(Saved data entries)
╭──

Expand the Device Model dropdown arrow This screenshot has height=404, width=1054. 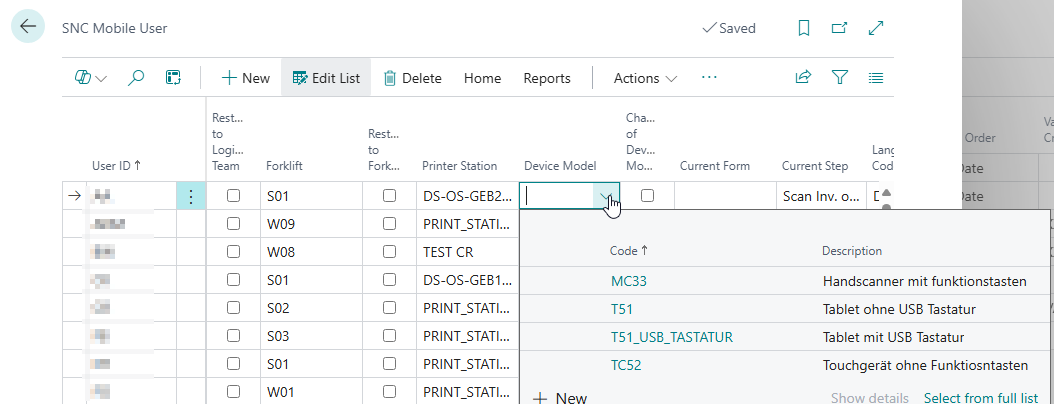tap(607, 197)
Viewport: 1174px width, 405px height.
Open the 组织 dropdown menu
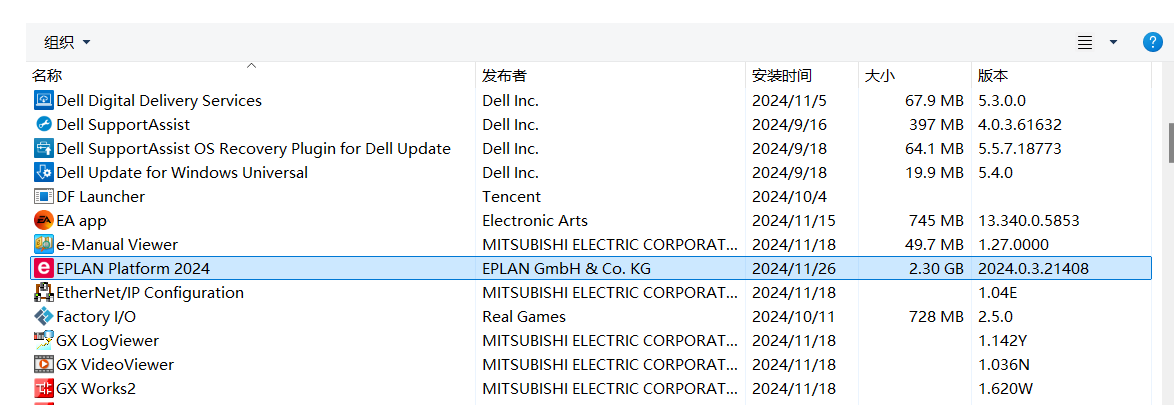[x=67, y=42]
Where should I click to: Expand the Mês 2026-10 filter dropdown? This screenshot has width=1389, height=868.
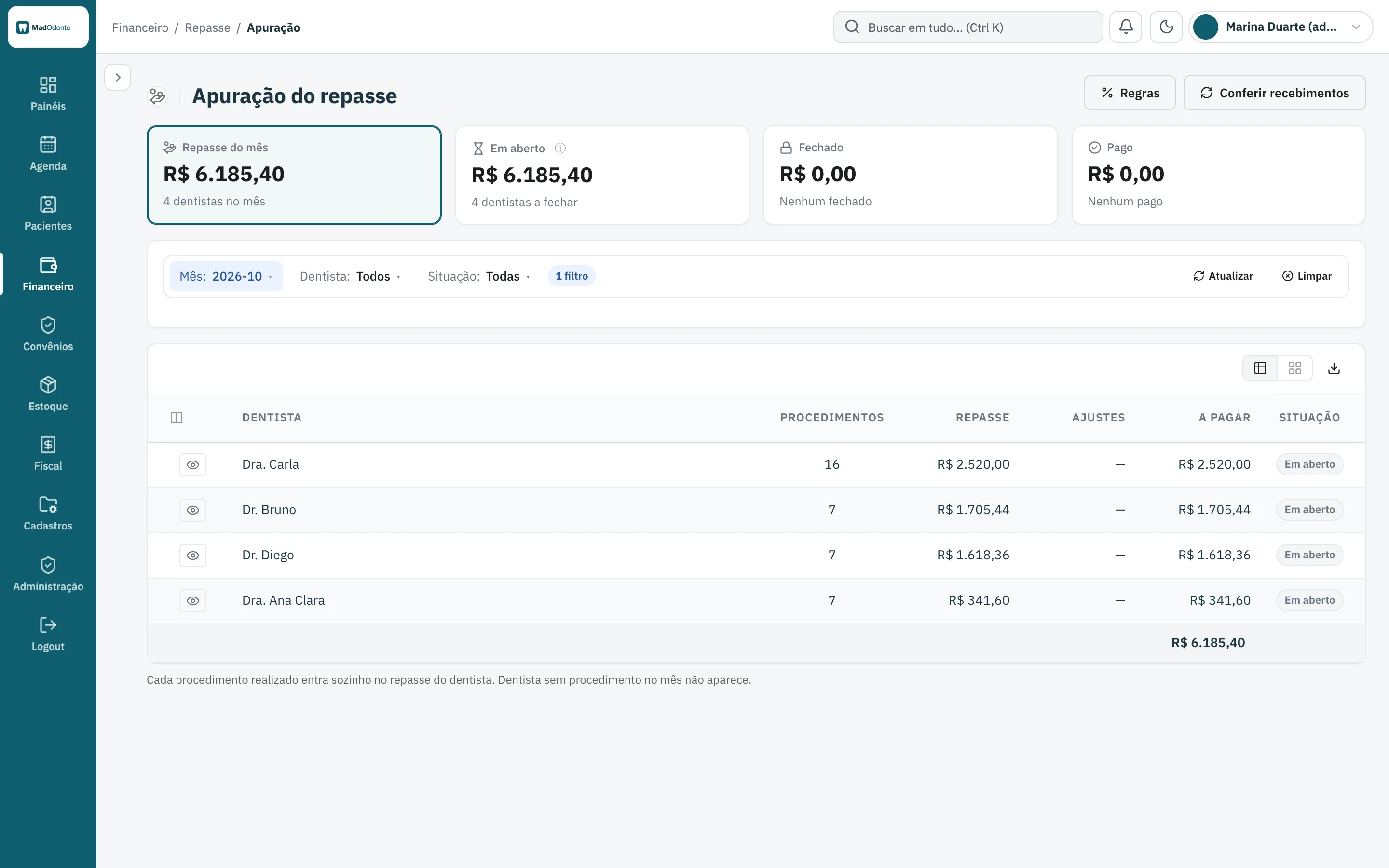point(226,276)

╰──

What is the exact wording of the lines from the one bearing "Open the 组织 dropdown menu" through the final line of the records above? Write it out without the pictures.

### SOLUTION TO THIS TASK
Open the 组织 dropdown menu
[x=67, y=42]
Where should I click to: Expand the Mês 2026-10 filter dropdown? This screenshot has width=1389, height=868.
point(226,276)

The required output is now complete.